Required action – With the pictures omitted, transcribe each line below exactly as it is.

Data for this task –
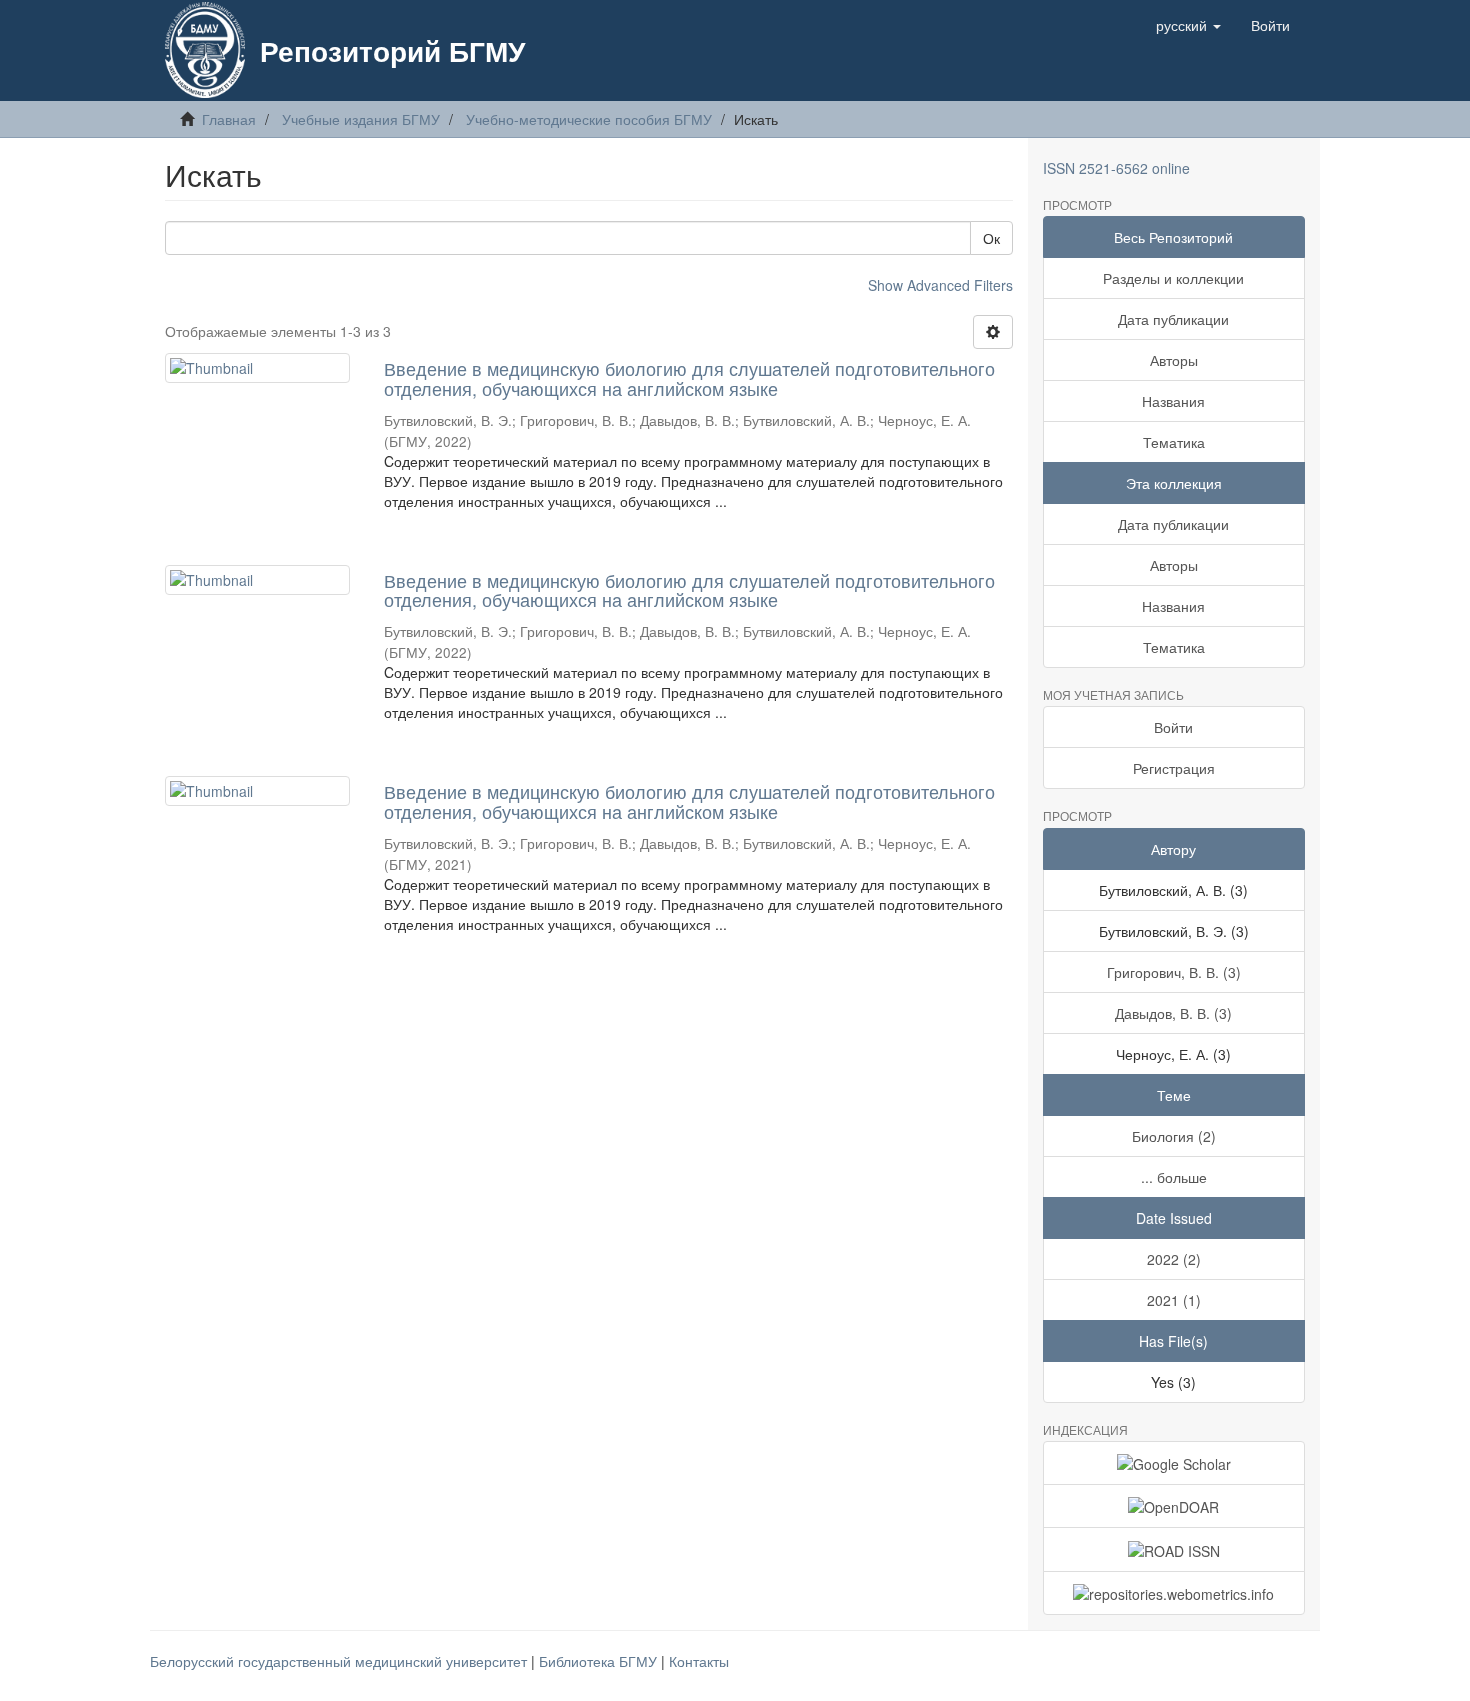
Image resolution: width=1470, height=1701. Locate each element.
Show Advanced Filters (940, 285)
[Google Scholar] (1174, 1463)
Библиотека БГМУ (600, 1661)
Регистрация (1174, 768)
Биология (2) (1174, 1136)
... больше (1174, 1177)
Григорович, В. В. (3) (1174, 972)
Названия (1173, 401)
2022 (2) (1174, 1259)
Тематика (1174, 442)
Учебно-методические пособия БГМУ (589, 119)
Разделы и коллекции (1173, 278)
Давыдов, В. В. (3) (1173, 1013)
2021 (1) (1174, 1300)
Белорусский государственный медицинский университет (340, 1661)
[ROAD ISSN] (1174, 1549)
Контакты (699, 1661)
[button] (1188, 25)
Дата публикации (1173, 319)
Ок (991, 238)
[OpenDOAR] (1174, 1506)
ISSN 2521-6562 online (1116, 168)
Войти (1173, 727)
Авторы (1174, 360)
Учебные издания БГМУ (361, 119)
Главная (229, 119)
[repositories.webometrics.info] (1174, 1593)
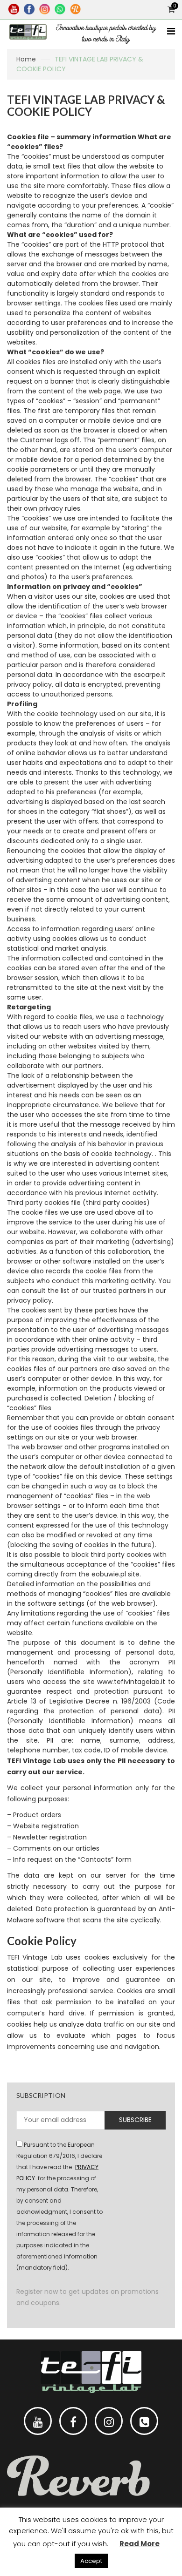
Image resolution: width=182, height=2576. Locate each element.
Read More (139, 2544)
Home (26, 59)
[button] (91, 1696)
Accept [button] (91, 2560)
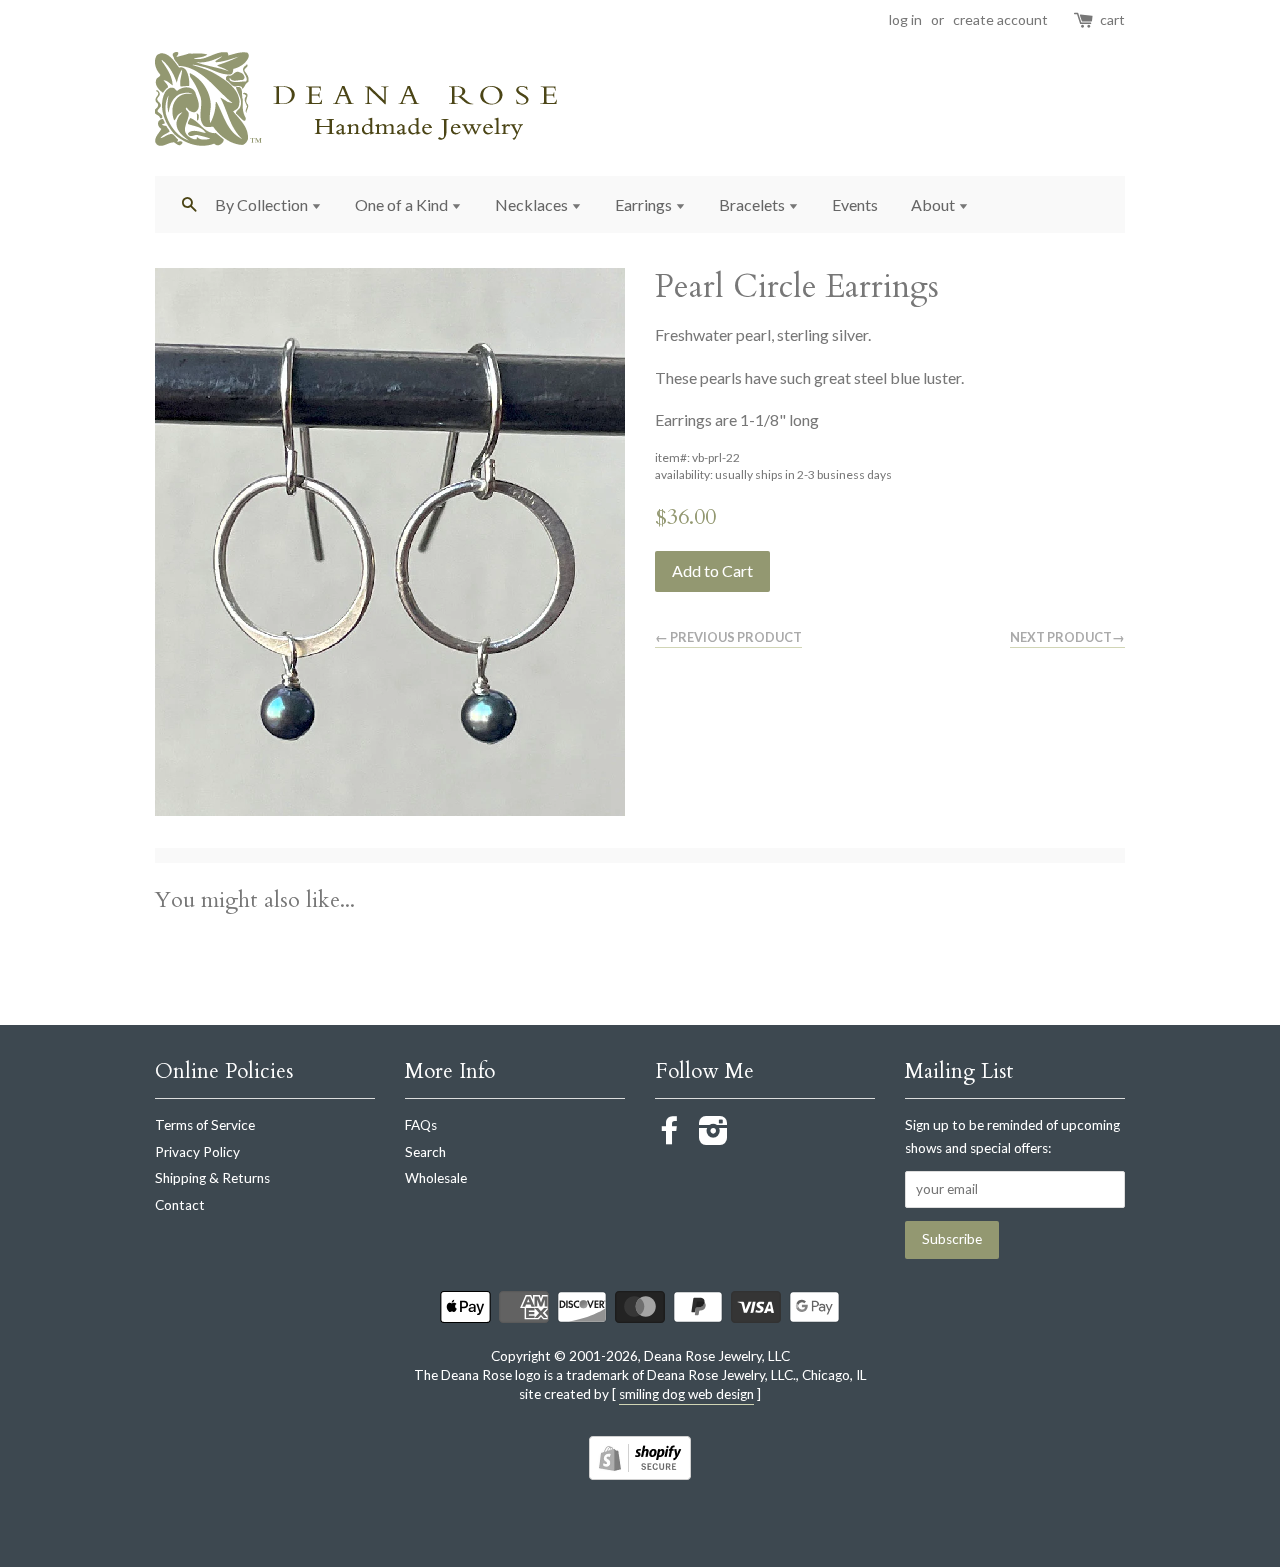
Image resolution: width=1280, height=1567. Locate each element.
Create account (1000, 19)
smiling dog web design (686, 1394)
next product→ (1067, 637)
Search (425, 1152)
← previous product (728, 637)
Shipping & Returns (212, 1178)
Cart (1112, 19)
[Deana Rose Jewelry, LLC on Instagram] (713, 1137)
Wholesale (436, 1178)
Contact (180, 1205)
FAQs (421, 1125)
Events (855, 204)
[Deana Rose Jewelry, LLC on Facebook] (670, 1137)
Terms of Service (205, 1125)
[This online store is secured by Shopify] (640, 1473)
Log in (905, 19)
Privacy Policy (197, 1152)
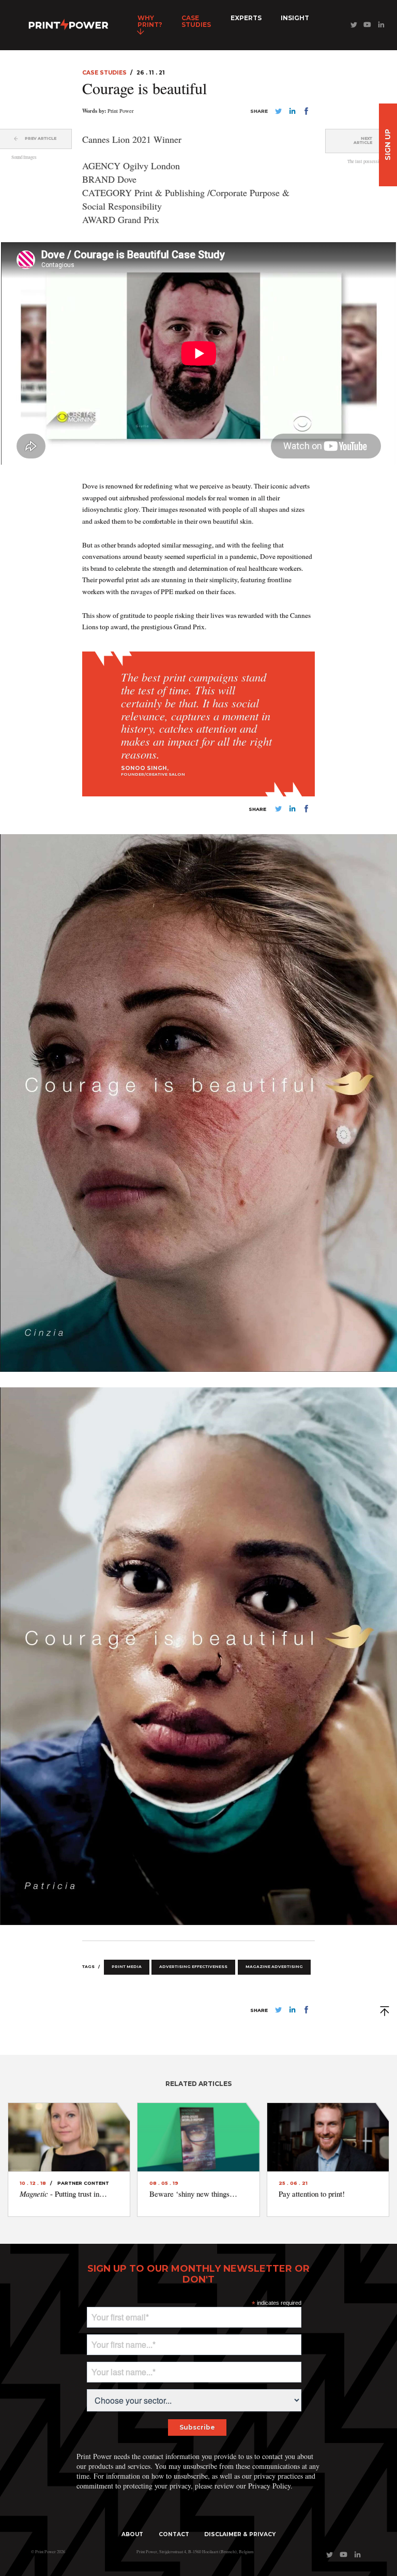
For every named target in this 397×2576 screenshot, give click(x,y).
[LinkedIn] (381, 27)
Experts (246, 18)
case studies (196, 21)
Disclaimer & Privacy (240, 2534)
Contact (174, 2534)
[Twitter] (353, 27)
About (132, 2534)
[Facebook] (306, 113)
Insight (295, 18)
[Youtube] (367, 27)
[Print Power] (68, 25)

Response area –
Image resolution: width=1470, height=1701. Locate each element.
Show Advanced Filters (940, 285)
[Google Scholar] (1174, 1463)
Библиотека БГМУ (600, 1661)
Регистрация (1174, 768)
Биология (2) (1174, 1136)
... больше (1174, 1177)
Григорович, В. В. (3) (1174, 972)
Названия (1173, 401)
2022 (2) (1174, 1259)
Тематика (1174, 442)
Учебно-методические пособия БГМУ (589, 119)
Разделы и коллекции (1173, 278)
Давыдов, В. В. (3) (1173, 1013)
2021 (1) (1174, 1300)
Белорусский государственный медицинский университет (340, 1661)
[ROAD ISSN] (1174, 1549)
Контакты (699, 1661)
[button] (1188, 25)
Дата публикации (1173, 319)
Ок (991, 238)
[OpenDOAR] (1174, 1506)
ISSN 2521-6562 online (1116, 168)
Войти (1173, 727)
Авторы (1174, 360)
Учебные издания БГМУ (361, 119)
Главная (229, 119)
[repositories.webometrics.info] (1174, 1593)
Image resolution: width=182, height=2576. Locate each element.
Read More (139, 2544)
Home (26, 59)
[button] (91, 1696)
Accept [button] (91, 2560)
Image resolution: width=1280, height=1567. Locate each element.
Create account (1000, 19)
smiling dog web design (686, 1394)
next product→ (1067, 637)
Search (425, 1152)
← previous product (728, 637)
Shipping & Returns (212, 1178)
Cart (1112, 19)
[Deana Rose Jewelry, LLC on Instagram] (713, 1137)
Wholesale (436, 1178)
Contact (180, 1205)
FAQs (421, 1125)
Events (855, 204)
[Deana Rose Jewelry, LLC on Facebook] (670, 1137)
Terms of Service (205, 1125)
[This online store is secured by Shopify] (640, 1473)
Log in (905, 19)
Privacy Policy (197, 1152)
For every named target in this 397×2576 screenshot, give click(x,y).
[LinkedIn] (381, 27)
Experts (246, 18)
case studies (196, 21)
Disclaimer & Privacy (240, 2534)
Contact (174, 2534)
[Twitter] (353, 27)
About (132, 2534)
[Facebook] (306, 113)
Insight (295, 18)
[Youtube] (367, 27)
[Print Power] (68, 25)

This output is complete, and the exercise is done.